The choreographer of the Danish company “Granhoj Dans“, Palle Granhøj, seems to have a clear understanding of women’s psychology. In “8IQ – no woman no cry“ eight female dancers exploded with multicoloured emotions, feelings and temper. Two men beside them, excellent musicians Palle Klok and Niels Kilele, tried to get the hang of the female mindset. In this show, the artists played, danced and sang their performances. For some spectators it “smelt“ pop, but for me, with its plastique, staging and paradoxes this was the most interesting of the non-British participants.

The well-known Russian company, “Provincial Dances Theatre“ (choreographer Tatiana Baganova), ended the festival with the World premier of “Lazy Susan“. This time the company surprised most of the audience and choreographer B. Letukaite confessed that she was shocked that Baganova overloaded the audience with so many ideas and movements.

Metaphors swamped our senses, drowned out the form of the choreography and irritated with the meaningless mannerisms and movements of different dance styles. On the other hand, this colourful jumble with its unpredictable course wasn’t boring or depressing. It reminded us of our lives in “komunalka“ during the Soviet regime, where several families shared the same kitchen and commune corridors.
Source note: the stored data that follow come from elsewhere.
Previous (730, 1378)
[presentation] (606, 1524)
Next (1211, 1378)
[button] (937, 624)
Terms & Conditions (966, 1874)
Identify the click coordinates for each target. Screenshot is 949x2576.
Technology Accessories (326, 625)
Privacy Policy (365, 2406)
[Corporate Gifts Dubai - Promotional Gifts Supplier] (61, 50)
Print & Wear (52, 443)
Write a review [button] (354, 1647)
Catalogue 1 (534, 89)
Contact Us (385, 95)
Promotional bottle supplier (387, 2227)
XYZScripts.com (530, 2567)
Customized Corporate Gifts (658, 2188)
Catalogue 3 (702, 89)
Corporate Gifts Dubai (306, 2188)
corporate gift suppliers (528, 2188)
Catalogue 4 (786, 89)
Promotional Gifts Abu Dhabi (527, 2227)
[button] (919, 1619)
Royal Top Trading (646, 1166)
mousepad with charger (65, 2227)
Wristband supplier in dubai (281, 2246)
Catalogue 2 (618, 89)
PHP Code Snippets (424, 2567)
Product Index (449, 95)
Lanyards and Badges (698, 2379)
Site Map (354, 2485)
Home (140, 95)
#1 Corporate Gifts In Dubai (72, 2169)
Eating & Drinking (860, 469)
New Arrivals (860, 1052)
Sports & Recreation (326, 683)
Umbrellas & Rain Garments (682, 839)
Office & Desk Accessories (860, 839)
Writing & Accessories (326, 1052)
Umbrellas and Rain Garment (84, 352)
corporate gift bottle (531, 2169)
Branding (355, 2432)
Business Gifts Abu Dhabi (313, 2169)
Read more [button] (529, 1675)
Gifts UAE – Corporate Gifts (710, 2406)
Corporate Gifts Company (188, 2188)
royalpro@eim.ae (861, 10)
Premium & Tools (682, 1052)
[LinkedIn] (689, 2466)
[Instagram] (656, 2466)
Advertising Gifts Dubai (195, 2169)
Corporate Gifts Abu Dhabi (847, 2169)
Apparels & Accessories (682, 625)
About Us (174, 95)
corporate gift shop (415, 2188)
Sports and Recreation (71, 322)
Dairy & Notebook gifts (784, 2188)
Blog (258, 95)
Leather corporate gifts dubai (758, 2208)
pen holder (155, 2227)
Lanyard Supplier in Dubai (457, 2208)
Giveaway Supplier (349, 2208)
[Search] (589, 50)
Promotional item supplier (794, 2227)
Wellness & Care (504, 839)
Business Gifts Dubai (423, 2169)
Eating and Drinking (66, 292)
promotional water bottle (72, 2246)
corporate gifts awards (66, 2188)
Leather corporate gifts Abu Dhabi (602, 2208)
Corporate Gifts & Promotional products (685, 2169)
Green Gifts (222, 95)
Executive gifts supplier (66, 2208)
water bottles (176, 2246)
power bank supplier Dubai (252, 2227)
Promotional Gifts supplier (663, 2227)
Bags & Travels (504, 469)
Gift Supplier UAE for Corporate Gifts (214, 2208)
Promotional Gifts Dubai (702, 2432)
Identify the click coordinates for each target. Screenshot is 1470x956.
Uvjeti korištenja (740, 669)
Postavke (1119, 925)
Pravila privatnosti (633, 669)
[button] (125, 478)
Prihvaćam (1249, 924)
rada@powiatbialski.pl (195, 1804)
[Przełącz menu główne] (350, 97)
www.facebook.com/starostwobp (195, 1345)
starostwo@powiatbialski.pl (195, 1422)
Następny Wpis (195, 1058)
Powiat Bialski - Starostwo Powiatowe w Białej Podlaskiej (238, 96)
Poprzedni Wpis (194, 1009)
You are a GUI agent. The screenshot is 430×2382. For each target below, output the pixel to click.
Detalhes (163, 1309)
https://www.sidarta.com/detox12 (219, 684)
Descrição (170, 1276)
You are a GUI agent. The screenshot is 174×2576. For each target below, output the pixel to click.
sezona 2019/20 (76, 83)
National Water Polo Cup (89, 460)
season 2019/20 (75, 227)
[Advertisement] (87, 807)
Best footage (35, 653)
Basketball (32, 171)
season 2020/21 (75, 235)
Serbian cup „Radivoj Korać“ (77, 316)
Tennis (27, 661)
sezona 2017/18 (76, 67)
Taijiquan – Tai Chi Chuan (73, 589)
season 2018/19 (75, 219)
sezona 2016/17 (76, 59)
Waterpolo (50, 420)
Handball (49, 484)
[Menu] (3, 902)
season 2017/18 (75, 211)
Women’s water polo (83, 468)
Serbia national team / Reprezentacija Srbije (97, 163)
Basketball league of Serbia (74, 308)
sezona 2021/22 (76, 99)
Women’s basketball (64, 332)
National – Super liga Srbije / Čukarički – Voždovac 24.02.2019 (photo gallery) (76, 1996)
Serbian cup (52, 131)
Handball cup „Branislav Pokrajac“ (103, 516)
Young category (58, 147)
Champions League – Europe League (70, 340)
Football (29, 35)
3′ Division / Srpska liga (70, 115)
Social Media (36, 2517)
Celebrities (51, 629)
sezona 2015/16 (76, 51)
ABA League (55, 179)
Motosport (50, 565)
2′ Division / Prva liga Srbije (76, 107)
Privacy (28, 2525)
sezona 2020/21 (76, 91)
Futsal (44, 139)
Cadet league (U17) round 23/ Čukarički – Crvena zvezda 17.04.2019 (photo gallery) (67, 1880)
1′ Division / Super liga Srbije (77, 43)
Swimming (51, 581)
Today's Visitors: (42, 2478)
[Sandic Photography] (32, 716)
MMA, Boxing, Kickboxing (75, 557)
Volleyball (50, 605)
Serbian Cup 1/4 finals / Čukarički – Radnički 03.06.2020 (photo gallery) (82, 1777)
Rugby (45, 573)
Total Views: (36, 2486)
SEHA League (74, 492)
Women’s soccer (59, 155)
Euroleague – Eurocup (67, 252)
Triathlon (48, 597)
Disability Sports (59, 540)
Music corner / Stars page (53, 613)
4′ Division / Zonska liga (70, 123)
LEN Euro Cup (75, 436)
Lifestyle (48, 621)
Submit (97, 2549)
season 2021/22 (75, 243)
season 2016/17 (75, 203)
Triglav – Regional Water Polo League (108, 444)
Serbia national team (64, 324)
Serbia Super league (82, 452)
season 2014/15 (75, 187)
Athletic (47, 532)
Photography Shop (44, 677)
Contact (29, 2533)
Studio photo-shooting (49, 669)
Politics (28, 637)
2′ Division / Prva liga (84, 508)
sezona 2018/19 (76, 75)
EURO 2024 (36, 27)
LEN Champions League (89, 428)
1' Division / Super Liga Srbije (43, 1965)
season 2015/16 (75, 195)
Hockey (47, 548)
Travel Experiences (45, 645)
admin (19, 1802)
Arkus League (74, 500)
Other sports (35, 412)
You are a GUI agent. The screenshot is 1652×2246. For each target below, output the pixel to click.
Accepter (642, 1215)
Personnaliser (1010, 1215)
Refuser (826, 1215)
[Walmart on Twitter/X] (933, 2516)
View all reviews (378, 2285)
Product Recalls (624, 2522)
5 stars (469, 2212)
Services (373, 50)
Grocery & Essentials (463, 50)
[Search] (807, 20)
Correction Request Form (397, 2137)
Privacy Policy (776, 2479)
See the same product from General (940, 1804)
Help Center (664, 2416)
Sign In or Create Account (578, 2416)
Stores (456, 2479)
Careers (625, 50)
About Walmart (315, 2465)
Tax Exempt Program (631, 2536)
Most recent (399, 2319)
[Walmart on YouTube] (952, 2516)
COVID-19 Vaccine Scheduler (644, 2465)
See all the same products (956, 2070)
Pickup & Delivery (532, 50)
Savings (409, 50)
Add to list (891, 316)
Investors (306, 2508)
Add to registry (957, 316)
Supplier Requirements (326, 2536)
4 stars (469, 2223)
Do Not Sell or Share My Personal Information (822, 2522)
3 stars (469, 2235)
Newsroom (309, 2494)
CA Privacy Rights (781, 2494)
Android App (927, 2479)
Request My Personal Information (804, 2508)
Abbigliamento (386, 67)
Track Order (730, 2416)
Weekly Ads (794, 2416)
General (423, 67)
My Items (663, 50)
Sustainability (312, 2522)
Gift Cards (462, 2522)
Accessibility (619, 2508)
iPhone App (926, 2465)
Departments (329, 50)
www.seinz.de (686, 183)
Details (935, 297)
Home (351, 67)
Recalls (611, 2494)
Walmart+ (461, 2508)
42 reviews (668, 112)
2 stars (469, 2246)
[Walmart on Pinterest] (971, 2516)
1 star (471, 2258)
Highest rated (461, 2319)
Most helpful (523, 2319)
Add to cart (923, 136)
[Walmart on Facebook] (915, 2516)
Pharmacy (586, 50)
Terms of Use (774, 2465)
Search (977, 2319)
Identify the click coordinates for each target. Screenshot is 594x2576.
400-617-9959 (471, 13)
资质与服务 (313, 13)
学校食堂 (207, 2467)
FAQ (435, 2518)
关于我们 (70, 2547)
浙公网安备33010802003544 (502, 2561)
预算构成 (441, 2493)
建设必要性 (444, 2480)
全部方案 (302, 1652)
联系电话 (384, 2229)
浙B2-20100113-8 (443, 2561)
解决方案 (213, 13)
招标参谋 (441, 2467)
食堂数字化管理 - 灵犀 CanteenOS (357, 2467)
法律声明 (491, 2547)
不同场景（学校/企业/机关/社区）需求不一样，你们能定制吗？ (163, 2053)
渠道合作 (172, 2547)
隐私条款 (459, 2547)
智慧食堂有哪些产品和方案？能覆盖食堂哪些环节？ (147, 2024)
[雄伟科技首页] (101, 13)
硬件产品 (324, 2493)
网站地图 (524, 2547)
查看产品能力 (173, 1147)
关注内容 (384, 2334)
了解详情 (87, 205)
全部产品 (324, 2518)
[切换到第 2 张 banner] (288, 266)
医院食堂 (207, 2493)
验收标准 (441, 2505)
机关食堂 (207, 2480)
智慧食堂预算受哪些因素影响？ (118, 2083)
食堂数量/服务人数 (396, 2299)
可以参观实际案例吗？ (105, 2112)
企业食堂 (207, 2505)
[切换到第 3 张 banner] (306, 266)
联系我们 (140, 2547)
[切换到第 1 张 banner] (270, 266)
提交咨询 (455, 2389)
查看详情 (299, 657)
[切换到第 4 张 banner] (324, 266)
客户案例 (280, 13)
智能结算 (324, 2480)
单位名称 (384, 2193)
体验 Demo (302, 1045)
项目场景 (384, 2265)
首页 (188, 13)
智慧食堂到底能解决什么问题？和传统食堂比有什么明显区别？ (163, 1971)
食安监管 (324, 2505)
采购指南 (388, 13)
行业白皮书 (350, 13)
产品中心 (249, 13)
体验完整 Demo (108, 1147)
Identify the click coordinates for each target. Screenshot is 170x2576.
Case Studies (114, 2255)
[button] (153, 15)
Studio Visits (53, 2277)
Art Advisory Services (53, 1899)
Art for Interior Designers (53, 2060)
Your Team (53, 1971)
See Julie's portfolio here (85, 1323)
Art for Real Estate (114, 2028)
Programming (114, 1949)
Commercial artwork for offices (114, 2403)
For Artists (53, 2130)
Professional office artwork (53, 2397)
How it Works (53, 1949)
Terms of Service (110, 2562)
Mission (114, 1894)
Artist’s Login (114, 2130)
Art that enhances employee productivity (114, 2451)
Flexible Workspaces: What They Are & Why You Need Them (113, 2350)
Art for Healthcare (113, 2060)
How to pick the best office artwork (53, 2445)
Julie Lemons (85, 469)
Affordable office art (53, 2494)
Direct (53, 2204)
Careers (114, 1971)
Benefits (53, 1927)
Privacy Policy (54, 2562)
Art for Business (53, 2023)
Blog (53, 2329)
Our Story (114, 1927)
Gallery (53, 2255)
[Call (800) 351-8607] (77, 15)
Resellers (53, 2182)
For dance critic Helmutas Sabasevicius: “The festival offered an excellent occasion to familiarise ourselves with the large scenery of British Dance: from technically complex and visually effective performances to conceptual dance works. This is an important gift for Lithuanian dance professionals and audiences. The British performances were attractive with their energy and professionalism and they revealed the full range of contemporary dance: technique, spiritual concentration, the use of computer and video technology and their witty humour allowed us to experience another aspect of contemporary dance culture (CandoCo, Urban Classicism, New Art Club). For ingenuity of choreographic expression, the most interesting were Random Dance Company and Russell Maliphant.“

The large number of performances in a short period was tiring and probably didn’t allow us to appreciate fully the artistic value of all the shows, with the result that even some potentially interesting works seemed overlong. Nevertheless, it was an historic event to have in New Baltic Dance 04 such a rich presentation of dance from Britain, one of the leading countries in contemporary dance, as until now no country was represented so widely. It is also important that it took place when Lithuania joined the European Union on the 1st May, 2004 and symbolised the beginning of a new era, welcoming Lithuania back into the family of independent countries, into another political space. In addition, the organisers gave the time and cash-poor dance professionals of the region the opportunity to see, admire and learn from British contemporary dance.